Sabahın körü seanslarından birinde, sinemaya gizli bir örgütün üyeleri gibi doluşuyoruz. Dağınık düzen yayılmış yalnız kadınlar, "best - seller" bir otuz yaş depresyonu izleyeceğiz. Film başladığı anda erkekten arındırılmış bölgelerin hesapsızlığıyla yayvanlaşıyor oturmalar. "Kadın-kadına" alanların ılık atmosfer değerlerine erişiyor salon havası; ayaklar alta alınıyor, saçlarla oynanıyor, dişler her kahkahada 32 anti - zarafet eylemcisi gibi ortada! Etli butlu, tıngır mıngır mutfak dedikodularının tadı geliyor insanın ağzına. "Bridget Jones’un Günlüğü"nü izliyoruz.
Herkesin pek havalı stillere sahip olduğu bir alemde Bridget Jones’un selülitleri ve beceriksizliği ile yarattığı sempatiyi "analiz" etsek söylenecek çok şey var tabii. Mesela sabahın köründe sinemaya doluşan kadınların, Hollywood’un "kaybedenleri" tavlayıp, bu zavallılar üzerinden gişe yapma emeline alet olduğu gibi. Sevgili dostumuz Bridget, onu ezen beklentilere karşı çıkıp da bir nebze olsun feminist tutum sergilemediği için de suçlanabilir tabii. Hatta, Bridget’in bir tür "şeker kız Candy" tipi yarattığı; filmin, kadınları, "Candy’ler" ve çorapları hep beyaz kalan, defterlerinin kenarları hiç kıvrılmayan "Lisa’lar" olarak ikiye böldüğü, bu sebepten "böl-yönet" politikasının bir parçası olduğu da söylenebilir. Söylenebilir de, hazır kadın kadına bir "ambiyans" yakalamışken filme kardeşçe eklemeler yapmak daha iyi!
Bu Bridget’lik durumunun en berbat yanı, en yakınınız olmasına rağmen sevgili veya eş sahibi arkadaşlarınızın yanında yaşanan iğretiliktir. Hayır! Kimse, filmdeki gibi yalnız olduğunuz için acımasızca üzerinize gelmez. Daha kötüsü olur; size, acıma duygusundan ayırt edilmesi zor bir şefkat gösterirler. Bu şefkat tedavisi olmayan hastalıklarda gösterilen merhamet kadar çileden çıkarıcıdır. Çiftler, bitişik nizam durup da ortamda malum yakınlaşmalar yeşermeye başladığında siz, genellikle elinizi ayağınızı nereye koyacağınızı şaşırırsınız. Onlara bakmalı mısınız? Hiç bakmamalı mısınız yoksa? Bir şaka yapıp bu atmosferi dağıtsanız onları kıskandığınız düşünülür mü acaba? Lanet olsun! En iyisi bu gece erken yatmak!

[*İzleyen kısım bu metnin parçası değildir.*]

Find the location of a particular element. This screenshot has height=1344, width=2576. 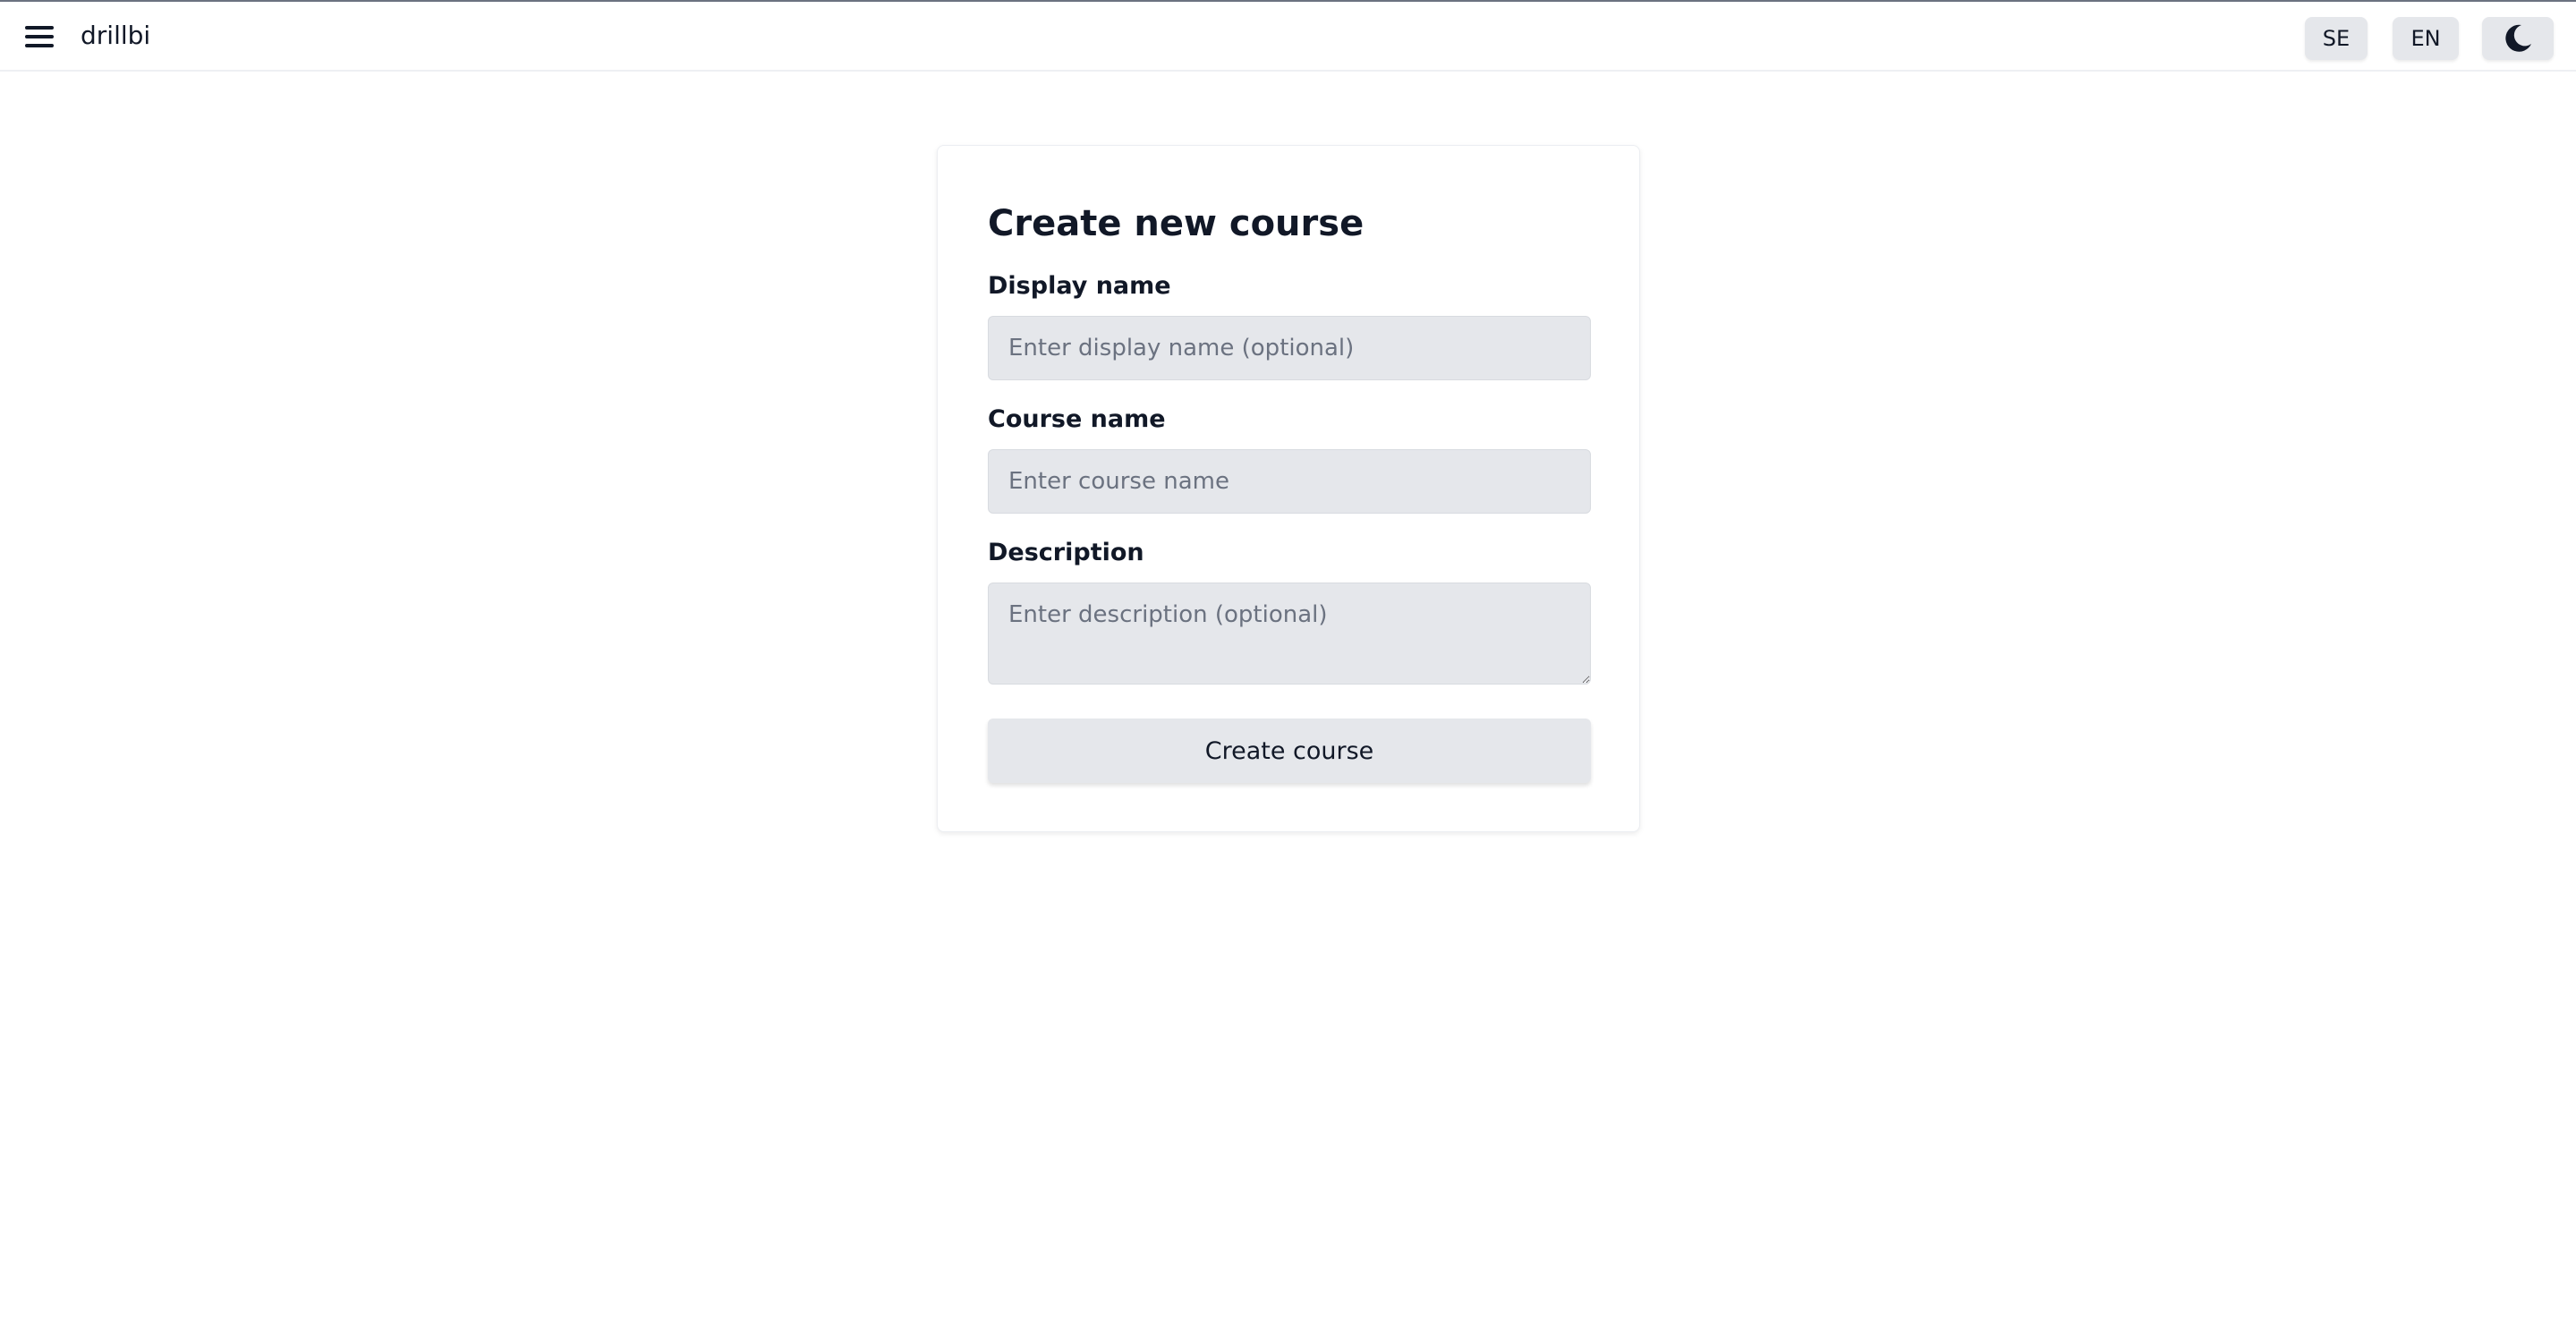

brand-name: drillbi is located at coordinates (116, 36).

Diğer yandan üstünüze bir delilik hali yapışır. Zarafet gösterisi yapacağınız biri olmadığı için dangur dungur hareket etmeye başlarsınız. Etrafınızdaki gözler sizden böyle "cinsiyetsiz bir delilik" hali beklediği için mi yoksa böyle davranmak sizi "umursamaz" gösterdiği için mi bilinmez, bu "ortam maymunluğu" hali gitgide kimliğiniz haline gelir.
Üstelik umutsuzca sevgili arıyor gibi görünmemek için tanıştığınız adamlara da bu saçma sapan "ortam maymunluğu" çerçevesinde davranmaya başlarsınız.
Bridgetgillerden olmak öyle komik bir durum değildir yani. Çamur gibi bir ruh halidir. Onların tek bir "marşı" vardır: "Titrerim mücrim gibi baktıkça istikbalime!"
Bu "marşı" söylerken filmin başlangıç jeneriğindeki gibi komik haller alabilirler, ama o esnada hiç de komik hissetmezler. Çünkü onlar, "kimseye etmem şikâyet" kılığına girerler!